There are a lot of very small businesses. I'm thinking about 20-30 or fewer people, and likely only 1 or maybe 2 servers. There are a few reason this interests me. First, in the past I've done 'side' work in a few of these environments. And secondly, every time I enter a place of business of any sort, I'm always looking for technology and how it is being used. For the folks helping these smaller organizations out, I like to scale back some 'bigger' business concepts and show how they are advantageous for everyone.
The one thing that never ceases to amaze me, when I gain knowledge of it, is the age of the oh-so-critical systems these companies rely upon. My background and philosophy on physical (x86) servers life-cycles is 3-4 years and replace. I follow this cycle for multiple reasons: 1) OEM warranties are cost effective in this window, 2) Always run warrantied equipment, 3) Computational power leaps, storage costs plummet in 3-4 years, 4) It fits a good window for OS / application upgrades and, 5) Equipment is not that expensive in these environments. Of course for large / complicated systems these arguments don't hold as much water.
Over the past few years, I've seen 2 organizations lose servers from aged hard drives and other major component failures. They thankfully both had good backups, but where still out a bunch of time during the replace and rebuild process. If you think disk mirroring / system mirroring is a backup solution, please read this article on Slashdot.org.

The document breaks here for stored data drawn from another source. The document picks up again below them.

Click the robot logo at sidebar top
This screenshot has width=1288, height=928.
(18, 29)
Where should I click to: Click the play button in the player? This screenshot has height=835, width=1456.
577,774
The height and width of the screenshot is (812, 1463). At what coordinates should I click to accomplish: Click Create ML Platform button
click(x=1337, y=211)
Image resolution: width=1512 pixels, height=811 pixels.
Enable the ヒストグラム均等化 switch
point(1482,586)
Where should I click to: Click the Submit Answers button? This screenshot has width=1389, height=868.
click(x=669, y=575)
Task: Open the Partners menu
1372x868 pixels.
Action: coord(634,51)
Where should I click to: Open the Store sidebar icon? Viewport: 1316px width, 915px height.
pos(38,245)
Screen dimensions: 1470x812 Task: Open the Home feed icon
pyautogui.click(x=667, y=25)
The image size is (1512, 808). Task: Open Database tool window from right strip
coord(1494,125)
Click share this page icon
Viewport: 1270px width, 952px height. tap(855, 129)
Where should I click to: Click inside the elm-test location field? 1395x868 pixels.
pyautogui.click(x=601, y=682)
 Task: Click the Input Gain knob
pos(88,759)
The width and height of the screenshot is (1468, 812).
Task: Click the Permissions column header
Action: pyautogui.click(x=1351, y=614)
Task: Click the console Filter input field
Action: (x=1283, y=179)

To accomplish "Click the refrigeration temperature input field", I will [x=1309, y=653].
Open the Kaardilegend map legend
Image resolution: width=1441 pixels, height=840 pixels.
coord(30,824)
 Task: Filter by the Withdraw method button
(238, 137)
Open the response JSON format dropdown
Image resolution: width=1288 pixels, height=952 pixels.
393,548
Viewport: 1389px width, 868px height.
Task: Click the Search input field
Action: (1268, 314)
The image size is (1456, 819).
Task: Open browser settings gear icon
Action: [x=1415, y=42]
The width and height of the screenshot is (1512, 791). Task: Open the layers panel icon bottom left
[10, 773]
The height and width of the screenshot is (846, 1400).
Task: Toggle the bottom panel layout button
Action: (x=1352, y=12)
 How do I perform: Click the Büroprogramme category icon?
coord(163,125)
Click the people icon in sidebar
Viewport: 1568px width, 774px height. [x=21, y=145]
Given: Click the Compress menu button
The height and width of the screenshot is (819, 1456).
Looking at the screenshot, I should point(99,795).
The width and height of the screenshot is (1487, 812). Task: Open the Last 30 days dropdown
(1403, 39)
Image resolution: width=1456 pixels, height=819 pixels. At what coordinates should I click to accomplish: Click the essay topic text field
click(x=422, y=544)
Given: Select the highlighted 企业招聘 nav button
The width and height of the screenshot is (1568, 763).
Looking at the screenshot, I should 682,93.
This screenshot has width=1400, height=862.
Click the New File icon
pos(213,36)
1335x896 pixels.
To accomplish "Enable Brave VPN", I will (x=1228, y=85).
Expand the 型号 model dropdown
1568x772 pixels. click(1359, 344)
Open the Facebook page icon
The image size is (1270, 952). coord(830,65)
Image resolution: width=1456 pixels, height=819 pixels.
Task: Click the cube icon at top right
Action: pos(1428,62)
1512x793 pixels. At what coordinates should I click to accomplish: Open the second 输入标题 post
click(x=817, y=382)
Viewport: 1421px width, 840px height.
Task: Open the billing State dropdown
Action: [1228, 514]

The direction I'm heading with this is to ask small shop IT to consider the use of virtualization. On a small scale the solutions are virtually free, pick the one your expertise best fits. Consider the cost of a down system seriously - it will happen. A Virtual Machine image can be pulled from backup(choose your media wisely), up and running on PC bought from the local big box store in very short order(depending on your VM solution). Get your replacement server, copy the VM over and the case is closed. No Windows hardware driver issues, Authoritative AD restores, configuration oversights, etc. Virtualization will also make for a near painless experience when it comes to keeping physical servers upgraded.
If your small office IT support isn't up to speed with Virtualization, ask them to get there or find new help. The benefits are too great and easy to reap to let them pass by.